New Processing Plant Creates
Profitable Poultry Sales in Mississippi
While farmers across the country, particularly
in the mild South, are increasingly interested
in profitable pastured poultry enterprises,
the limited number of processing houses for
small quantities of birds has become a major
roadblock. With SARE funds, Heifer Project
International has chipped away at that obstacle,
creating more processing opportunities in
Kentucky, Alabama, and Mississippi by building
a unit on wheels, expanding an existing plant
to include poultry, and helping streamline
state policies restricting processing.
In Mississippi, representatives from Heifer
Project International worked with Blackwater
Farms of DeKalb to upgrade their plant, which
already processed steers and other ruminants,
to include poultry. In mid-2004, Blackwater
unveiled the new-and-improved plant on the
Mississippi-Alabama border. It serves as
a hub for a new network of five poultry growers
who now process some 500 birds a week and
co-market to restaurants in Jackson and Birmingham. “It
fills a need,” said Gus Heard-Hughes,
Heifer’s Alabama coordinator, who continues
to work with the network on sales options
like farmers markets, especially during the
winter season when supply continues apace
but demand traditionally slackens.
Thanks to Heifer-sponsored meetings with
public officials, Mississippi legislators
passed a new law that allows poultry processors
who follow specific guidelines to be exempt
from inspection and process up to 20,000
birds a year, in keeping with federal rules.

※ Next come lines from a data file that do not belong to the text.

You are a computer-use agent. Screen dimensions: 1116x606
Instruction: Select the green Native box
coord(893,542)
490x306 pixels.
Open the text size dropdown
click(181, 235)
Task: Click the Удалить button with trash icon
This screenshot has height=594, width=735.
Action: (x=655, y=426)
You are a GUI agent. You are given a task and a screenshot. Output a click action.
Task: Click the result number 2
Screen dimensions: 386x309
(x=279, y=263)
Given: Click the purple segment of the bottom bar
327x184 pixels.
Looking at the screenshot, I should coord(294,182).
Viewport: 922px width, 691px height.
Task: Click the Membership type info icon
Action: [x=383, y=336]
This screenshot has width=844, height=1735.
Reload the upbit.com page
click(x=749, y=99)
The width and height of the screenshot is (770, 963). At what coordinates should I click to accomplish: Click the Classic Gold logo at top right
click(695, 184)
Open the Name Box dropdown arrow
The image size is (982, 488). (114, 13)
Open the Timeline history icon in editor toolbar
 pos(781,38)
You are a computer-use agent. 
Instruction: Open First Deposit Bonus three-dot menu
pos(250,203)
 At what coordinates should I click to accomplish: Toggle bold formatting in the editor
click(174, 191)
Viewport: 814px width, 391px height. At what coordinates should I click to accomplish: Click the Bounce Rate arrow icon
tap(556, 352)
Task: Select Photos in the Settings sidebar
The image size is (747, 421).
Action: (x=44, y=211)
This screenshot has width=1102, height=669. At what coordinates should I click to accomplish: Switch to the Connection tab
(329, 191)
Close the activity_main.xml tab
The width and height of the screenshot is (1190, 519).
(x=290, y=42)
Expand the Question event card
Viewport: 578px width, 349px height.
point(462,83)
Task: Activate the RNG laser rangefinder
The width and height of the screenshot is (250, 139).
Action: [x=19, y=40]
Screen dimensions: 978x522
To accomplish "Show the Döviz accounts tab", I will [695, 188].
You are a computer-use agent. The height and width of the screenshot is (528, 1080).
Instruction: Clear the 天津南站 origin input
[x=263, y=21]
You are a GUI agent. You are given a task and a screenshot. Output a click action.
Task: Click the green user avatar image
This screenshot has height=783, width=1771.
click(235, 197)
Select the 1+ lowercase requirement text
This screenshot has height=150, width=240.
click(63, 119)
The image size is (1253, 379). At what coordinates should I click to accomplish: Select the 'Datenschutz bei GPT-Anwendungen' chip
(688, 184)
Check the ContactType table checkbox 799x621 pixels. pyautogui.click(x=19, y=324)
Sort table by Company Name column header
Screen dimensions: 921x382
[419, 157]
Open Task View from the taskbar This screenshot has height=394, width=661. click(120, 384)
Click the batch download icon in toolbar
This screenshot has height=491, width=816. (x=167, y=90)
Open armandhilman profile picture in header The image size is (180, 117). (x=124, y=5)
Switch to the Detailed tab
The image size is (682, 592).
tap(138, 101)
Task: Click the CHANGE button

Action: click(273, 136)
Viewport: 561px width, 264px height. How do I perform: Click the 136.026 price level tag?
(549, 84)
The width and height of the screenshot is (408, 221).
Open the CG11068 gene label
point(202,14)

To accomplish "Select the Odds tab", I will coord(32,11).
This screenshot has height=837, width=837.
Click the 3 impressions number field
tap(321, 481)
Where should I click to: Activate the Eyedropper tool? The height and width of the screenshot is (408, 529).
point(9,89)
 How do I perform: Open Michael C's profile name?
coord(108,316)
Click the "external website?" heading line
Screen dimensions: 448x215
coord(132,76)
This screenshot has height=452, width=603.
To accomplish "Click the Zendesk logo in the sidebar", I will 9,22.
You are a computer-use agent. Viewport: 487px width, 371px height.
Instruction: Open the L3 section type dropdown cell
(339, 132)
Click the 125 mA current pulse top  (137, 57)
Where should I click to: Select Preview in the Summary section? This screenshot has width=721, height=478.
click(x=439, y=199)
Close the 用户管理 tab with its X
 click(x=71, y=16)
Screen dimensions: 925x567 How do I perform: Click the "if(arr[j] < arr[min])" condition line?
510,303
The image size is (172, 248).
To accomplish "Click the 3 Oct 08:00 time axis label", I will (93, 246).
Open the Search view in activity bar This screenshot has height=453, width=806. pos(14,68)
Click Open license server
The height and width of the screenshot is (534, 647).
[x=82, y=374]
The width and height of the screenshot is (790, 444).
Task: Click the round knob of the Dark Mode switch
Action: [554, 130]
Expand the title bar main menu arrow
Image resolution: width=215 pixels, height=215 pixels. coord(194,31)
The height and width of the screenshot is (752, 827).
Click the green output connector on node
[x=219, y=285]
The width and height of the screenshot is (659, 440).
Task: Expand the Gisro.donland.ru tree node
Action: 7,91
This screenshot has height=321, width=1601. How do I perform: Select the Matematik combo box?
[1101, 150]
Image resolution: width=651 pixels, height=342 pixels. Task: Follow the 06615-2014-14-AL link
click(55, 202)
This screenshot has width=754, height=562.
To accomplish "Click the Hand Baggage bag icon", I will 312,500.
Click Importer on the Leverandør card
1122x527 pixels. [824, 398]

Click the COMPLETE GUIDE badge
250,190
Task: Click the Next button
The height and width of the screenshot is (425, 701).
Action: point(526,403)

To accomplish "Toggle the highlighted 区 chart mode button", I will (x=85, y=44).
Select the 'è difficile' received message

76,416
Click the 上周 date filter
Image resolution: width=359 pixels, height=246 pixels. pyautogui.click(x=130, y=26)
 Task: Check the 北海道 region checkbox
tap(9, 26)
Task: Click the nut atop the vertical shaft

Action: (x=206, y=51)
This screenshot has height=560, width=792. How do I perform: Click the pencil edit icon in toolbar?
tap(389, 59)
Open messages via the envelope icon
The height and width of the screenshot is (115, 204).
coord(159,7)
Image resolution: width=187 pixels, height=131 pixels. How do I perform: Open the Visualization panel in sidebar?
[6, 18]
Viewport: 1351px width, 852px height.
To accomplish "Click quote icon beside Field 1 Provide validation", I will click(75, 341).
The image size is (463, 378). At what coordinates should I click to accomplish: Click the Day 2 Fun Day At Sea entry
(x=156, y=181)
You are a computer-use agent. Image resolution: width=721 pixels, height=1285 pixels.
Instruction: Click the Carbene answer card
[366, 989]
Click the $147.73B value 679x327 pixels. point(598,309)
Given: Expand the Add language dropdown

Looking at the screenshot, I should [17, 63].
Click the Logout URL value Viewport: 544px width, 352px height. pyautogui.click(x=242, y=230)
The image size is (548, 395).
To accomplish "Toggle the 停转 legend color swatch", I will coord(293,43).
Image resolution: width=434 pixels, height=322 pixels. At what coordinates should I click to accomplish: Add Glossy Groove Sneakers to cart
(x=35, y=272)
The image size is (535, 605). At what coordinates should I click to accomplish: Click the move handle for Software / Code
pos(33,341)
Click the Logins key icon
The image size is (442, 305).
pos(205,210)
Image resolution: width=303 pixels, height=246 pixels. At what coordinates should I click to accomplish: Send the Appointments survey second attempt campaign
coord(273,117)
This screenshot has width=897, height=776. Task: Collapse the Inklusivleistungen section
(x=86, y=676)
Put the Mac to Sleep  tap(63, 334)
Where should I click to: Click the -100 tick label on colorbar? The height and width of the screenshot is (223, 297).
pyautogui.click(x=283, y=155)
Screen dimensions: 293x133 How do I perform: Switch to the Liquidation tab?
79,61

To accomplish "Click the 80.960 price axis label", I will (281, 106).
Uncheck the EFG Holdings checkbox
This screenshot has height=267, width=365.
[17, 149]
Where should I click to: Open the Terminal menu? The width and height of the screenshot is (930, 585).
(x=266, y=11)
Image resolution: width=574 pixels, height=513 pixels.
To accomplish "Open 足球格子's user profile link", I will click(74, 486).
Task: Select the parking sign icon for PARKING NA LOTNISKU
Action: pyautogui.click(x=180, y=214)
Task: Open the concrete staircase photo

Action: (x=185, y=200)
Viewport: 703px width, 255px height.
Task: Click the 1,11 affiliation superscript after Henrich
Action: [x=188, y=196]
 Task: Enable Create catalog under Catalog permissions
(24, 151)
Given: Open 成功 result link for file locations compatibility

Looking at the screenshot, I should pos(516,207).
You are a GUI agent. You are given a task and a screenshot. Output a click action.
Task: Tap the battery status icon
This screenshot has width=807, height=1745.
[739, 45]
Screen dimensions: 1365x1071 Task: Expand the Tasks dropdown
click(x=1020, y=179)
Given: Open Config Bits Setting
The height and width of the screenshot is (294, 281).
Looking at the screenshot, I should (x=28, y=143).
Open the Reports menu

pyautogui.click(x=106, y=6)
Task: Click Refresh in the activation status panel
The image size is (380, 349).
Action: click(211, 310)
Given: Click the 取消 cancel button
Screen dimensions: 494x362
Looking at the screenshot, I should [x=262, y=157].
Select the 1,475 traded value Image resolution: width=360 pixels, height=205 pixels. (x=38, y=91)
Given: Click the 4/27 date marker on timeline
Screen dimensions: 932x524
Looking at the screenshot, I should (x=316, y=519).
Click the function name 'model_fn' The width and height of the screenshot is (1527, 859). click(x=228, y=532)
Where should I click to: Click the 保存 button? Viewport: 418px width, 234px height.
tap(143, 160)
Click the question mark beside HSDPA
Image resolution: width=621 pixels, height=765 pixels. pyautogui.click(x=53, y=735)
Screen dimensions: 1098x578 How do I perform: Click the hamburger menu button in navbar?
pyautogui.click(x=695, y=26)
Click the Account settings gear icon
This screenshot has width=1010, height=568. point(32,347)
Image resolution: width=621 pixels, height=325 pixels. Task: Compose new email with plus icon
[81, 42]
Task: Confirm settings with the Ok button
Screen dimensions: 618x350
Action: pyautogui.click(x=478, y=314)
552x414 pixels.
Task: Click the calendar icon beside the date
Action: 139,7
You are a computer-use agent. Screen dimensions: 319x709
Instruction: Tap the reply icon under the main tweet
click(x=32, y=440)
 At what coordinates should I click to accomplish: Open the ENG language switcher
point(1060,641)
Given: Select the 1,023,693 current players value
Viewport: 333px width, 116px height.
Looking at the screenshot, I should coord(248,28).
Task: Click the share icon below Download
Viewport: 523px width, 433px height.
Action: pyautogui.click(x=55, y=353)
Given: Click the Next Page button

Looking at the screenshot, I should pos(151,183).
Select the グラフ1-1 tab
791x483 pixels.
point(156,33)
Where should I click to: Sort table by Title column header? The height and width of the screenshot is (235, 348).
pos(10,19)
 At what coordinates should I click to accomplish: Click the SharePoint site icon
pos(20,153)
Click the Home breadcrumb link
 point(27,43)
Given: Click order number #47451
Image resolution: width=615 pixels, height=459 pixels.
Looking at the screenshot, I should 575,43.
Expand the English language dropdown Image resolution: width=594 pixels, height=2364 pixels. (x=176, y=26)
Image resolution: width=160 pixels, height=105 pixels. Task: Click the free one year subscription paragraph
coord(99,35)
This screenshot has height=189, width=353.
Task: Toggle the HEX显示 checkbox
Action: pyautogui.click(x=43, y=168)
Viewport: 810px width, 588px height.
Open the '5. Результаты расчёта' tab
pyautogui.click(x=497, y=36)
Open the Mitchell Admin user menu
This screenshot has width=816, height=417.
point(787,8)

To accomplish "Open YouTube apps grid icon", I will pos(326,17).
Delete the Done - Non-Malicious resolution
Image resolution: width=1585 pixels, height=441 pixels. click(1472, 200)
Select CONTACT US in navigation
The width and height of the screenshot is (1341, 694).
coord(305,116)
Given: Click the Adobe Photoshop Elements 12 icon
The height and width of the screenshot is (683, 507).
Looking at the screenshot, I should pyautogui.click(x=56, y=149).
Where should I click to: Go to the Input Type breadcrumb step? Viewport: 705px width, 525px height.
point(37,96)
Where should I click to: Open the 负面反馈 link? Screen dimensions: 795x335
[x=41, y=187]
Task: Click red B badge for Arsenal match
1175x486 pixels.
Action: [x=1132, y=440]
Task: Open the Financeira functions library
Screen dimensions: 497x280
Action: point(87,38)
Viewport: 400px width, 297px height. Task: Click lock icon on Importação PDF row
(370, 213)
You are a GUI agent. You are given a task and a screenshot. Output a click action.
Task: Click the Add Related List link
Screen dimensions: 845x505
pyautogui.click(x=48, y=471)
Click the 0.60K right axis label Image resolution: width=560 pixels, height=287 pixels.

In Kentucky, Heifer worked with public health
officials to construct a state-approved mobile
unit to process poultry, freshwater shrimp,
and fish. While they envisioned a unit that
would travel from farm to farm, the unit
thus far only travels for aquaculture processing—poultry
requires more equipment and a more elaborate
base station. Poultry processing in the unit
has been limited to its home base in Frankfort,
with another station under construction in
eastern Kentucky.
Farmers have slaughtered a few thousand
chickens at the new unit, but aquaculture,
with lesser processing restrictions, is its
likely future, said Steve Muntz, Heifer’s
USA Country Program Director and leader of
the SARE-funded project. “It was a
huge accomplishment to get something like
this approved and to raise awareness of how
big this issue is,” said Muntz, who
sees pastured poultry as a lucrative supplemental
enterprise, particularly for small-scale
or limited-resource farmers. “Small
farmers don’t have access to processing.” The
project also spawned publications for farmers
about poultry-raising, including an entrepreneur’s “toolbox,” guides
to processing and genetics, and poultry nutrition.